## GIVEN TASK
Can you copy each of the following entries word for word?

Entries on item positions
####################

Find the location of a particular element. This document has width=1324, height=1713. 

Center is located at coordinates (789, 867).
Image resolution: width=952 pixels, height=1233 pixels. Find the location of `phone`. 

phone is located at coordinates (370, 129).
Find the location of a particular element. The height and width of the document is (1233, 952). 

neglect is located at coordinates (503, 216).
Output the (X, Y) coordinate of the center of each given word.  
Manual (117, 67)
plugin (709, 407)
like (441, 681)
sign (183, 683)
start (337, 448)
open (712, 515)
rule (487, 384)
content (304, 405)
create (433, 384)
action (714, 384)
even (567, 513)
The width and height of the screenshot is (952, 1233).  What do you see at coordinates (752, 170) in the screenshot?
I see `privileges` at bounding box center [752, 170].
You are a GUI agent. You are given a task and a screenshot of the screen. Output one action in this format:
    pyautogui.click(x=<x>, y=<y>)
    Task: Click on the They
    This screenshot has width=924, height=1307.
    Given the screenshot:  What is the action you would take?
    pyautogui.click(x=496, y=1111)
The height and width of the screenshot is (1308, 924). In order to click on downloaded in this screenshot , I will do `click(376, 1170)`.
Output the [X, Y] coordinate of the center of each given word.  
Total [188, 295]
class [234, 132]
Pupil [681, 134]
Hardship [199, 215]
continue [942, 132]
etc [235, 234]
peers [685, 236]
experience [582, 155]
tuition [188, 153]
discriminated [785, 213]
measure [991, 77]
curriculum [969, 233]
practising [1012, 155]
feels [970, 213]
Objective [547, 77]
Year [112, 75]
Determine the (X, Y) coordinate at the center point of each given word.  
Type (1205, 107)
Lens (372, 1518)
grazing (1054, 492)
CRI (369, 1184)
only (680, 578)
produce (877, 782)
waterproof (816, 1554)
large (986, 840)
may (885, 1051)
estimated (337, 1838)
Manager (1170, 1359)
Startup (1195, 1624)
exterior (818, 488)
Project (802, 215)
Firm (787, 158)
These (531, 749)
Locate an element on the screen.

####################

## EXERCISE SOLUTION
Find the location of a particular element. This document has width=1324, height=1713. 

Center is located at coordinates (789, 867).
Image resolution: width=952 pixels, height=1233 pixels. Find the location of `phone`. 

phone is located at coordinates (370, 129).
Find the location of a particular element. The height and width of the document is (1233, 952). 

neglect is located at coordinates (503, 216).
Output the (X, Y) coordinate of the center of each given word.  
Manual (117, 67)
plugin (709, 407)
like (441, 681)
sign (183, 683)
start (337, 448)
open (712, 515)
rule (487, 384)
content (304, 405)
create (433, 384)
action (714, 384)
even (567, 513)
The width and height of the screenshot is (952, 1233).  What do you see at coordinates (752, 170) in the screenshot?
I see `privileges` at bounding box center [752, 170].
You are a GUI agent. You are given a task and a screenshot of the screen. Output one action in this format:
    pyautogui.click(x=<x>, y=<y>)
    Task: Click on the They
    This screenshot has width=924, height=1307.
    Given the screenshot:  What is the action you would take?
    pyautogui.click(x=496, y=1111)
The height and width of the screenshot is (1308, 924). In order to click on downloaded in this screenshot , I will do `click(376, 1170)`.
Output the [X, Y] coordinate of the center of each given word.  
Total [188, 295]
class [234, 132]
Pupil [681, 134]
Hardship [199, 215]
continue [942, 132]
etc [235, 234]
peers [685, 236]
experience [582, 155]
tuition [188, 153]
discriminated [785, 213]
measure [991, 77]
curriculum [969, 233]
practising [1012, 155]
feels [970, 213]
Objective [547, 77]
Year [112, 75]
Determine the (X, Y) coordinate at the center point of each given word.  
Type (1205, 107)
Lens (372, 1518)
grazing (1054, 492)
CRI (369, 1184)
only (680, 578)
produce (877, 782)
waterproof (816, 1554)
large (986, 840)
may (885, 1051)
estimated (337, 1838)
Manager (1170, 1359)
Startup (1195, 1624)
exterior (818, 488)
Project (802, 215)
Firm (787, 158)
These (531, 749)
Locate an element on the screen.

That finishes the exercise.